According to an advisory posted on the official Web site Sept. 2, Xavier officials have been organizing to resume instruction Jan. 4, with the students reporting to the same classes for which they are registered this fall.
"The academic calendar will be revised and adjusted, so that students will be able to complete two semesters prior to the opening of the Fall 2006 semester," it said. "There will be a brief break between the semesters. Commencement exercises, originally scheduled for May 13, 2006, will be held in early August 2006." The release urges students who wish to take courses at other institutions this fall to enroll in courses for which they are not currently scheduled, since they will be going into the second week of classes in January.
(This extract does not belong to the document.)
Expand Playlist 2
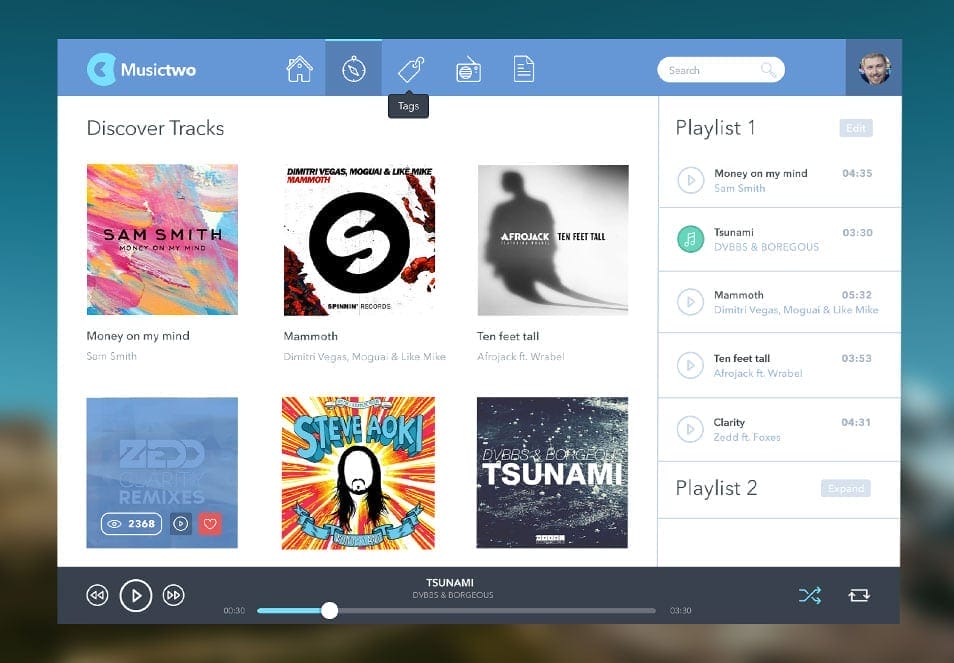The width and height of the screenshot is (954, 663). 845,488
Warren Bell, associate vice president for media relations, relayed this statement from Francis, Xavier’s president: "I’m glad they are safely out of there. I’m also proud of the staff that stayed with the students as well, and they should be commended also." Widely circulated news reports said Francis initially stayed at his home at the campus, and had not been heard from. The reports sparked concerns that he was missing. However, Francis had to move to a hotel in Baton Rouge, where he was working to get help for his staff and students. Bell had been in contact Francis by cell phone.
Xavier officials used their emergency Web site to announce plans to reopen campus on Jan. 4. The recovery plan includes extending the school year so that students may complete two semesters before fall 2006, allowing seniors to graduate only a few months behind schedule.
Uncertain about return
For many other evacuees who rode out the storm with Xavierites, the future is uncertain.
"I don’t know what I’m going to do. The only thing I have are these three bags," said Mayo, the New Orleans resident, as she laid out her clothes to dry and removed soggy food from her children’s backpacks.
Tregre said that he knows that parents are angry, and the university has already been criticized for not getting the students off campus before the storm. But he said the university made the right decision to keep those unable to evacuate together on campus.
"We did what we had to do, with no effective away to communicate through cell phones or radios, and we had a sufficient stockpile of food and water to provide for the kids," he said. "We were faced with a challenge, and as a team we stood with our students until the end." "In the end, the only thing that matters is that their children are all safe," he said.